■ PROBLEM DETAILS
Pick out the lines below that contain the string "Science" and copy them all.

■ WORKING DATA
━━━

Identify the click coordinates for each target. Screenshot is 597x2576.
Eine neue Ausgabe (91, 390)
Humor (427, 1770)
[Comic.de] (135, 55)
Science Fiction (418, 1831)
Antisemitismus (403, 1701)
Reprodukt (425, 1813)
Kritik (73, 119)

━━━

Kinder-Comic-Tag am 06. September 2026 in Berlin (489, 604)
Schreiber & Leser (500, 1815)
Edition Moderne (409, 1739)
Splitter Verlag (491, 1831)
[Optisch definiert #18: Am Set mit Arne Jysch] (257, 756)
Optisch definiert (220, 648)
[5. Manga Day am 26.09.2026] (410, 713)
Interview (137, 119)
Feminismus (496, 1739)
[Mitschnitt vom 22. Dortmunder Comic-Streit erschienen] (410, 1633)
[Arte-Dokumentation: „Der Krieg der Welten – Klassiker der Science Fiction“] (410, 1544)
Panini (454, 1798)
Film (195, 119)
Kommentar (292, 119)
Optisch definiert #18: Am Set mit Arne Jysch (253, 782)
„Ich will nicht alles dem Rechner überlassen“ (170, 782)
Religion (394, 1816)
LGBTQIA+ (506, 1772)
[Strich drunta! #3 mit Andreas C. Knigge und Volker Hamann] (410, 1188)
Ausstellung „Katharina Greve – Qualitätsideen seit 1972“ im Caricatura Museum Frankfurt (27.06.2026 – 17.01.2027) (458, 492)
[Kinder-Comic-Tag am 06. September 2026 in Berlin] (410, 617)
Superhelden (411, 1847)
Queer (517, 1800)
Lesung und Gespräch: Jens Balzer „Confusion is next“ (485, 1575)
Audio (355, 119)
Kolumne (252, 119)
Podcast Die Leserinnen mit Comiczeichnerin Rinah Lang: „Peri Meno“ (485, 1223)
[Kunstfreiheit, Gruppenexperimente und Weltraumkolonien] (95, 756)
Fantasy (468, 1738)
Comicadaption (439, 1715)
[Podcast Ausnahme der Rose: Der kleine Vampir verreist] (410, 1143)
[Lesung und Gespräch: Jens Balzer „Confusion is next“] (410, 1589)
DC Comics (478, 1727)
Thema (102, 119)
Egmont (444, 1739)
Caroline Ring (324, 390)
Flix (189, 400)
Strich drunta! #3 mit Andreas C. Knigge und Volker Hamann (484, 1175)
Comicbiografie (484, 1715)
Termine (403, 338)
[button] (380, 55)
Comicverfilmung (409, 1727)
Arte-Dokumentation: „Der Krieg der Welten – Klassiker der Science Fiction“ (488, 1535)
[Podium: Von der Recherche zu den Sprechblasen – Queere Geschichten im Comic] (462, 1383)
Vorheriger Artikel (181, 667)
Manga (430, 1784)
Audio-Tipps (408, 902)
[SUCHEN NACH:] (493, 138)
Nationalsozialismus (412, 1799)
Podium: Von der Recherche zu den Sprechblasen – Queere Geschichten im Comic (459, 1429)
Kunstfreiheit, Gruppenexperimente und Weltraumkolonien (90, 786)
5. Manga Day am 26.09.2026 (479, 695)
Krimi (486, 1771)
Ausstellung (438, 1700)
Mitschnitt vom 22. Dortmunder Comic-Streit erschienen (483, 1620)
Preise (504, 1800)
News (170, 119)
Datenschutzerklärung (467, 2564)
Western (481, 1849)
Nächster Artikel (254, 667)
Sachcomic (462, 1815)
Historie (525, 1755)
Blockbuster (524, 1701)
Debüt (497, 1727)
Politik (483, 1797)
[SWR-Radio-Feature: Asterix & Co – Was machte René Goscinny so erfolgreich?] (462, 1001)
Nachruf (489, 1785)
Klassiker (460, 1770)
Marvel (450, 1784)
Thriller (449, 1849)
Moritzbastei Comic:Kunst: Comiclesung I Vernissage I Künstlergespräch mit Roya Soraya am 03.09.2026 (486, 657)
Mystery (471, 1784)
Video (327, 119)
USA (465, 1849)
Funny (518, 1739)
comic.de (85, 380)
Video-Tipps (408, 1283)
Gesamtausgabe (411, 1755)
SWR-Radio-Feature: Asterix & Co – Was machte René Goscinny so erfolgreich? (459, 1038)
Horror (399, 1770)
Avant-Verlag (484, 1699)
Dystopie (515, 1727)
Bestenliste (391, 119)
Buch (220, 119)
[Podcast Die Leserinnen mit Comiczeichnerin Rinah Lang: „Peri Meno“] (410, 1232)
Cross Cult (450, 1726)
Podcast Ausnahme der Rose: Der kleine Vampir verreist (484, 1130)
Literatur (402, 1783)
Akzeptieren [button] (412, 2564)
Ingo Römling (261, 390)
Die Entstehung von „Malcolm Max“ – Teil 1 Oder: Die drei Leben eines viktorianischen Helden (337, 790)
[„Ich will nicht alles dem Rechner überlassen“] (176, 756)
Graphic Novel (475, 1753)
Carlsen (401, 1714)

━━━

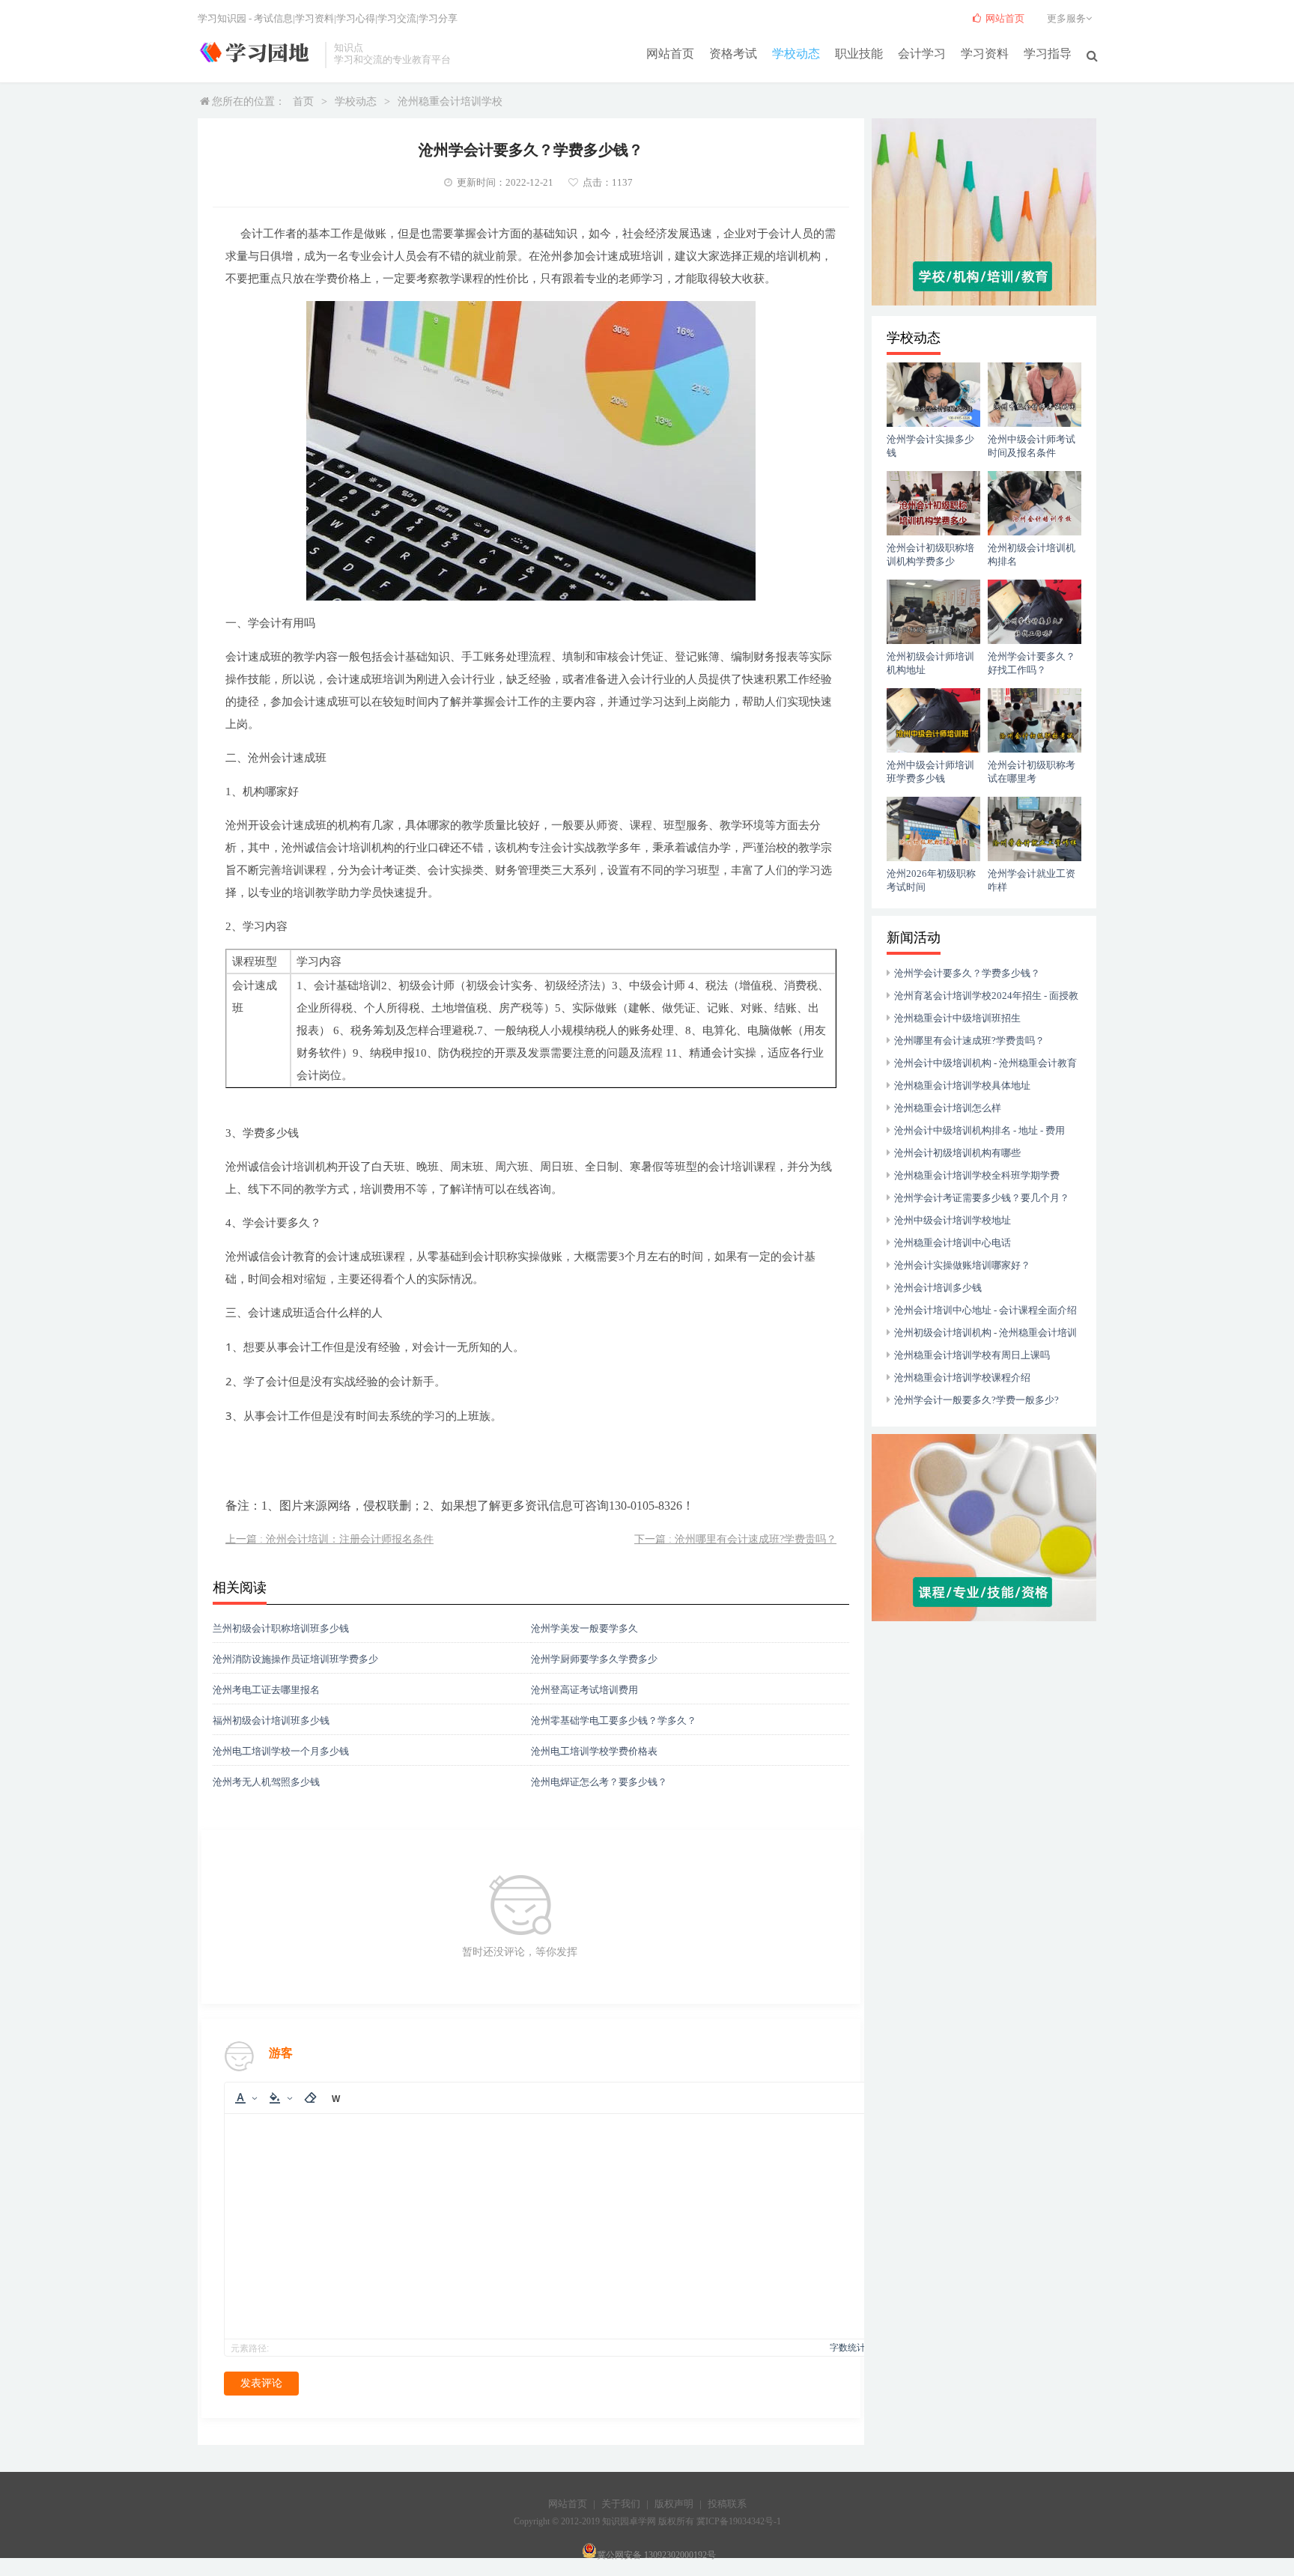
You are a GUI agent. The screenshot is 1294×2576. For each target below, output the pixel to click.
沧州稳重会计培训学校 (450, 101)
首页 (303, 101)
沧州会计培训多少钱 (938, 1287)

━━━

■ RESPONSE FOR THIS EXERCISE
Science Fiction (418, 1831)
[Arte-Dokumentation: „Der Krieg der Welten – Klassiker der Science Fiction“] (410, 1544)
Arte-Dokumentation: „Der Krieg der Welten – Klassiker der Science Fiction“ (488, 1535)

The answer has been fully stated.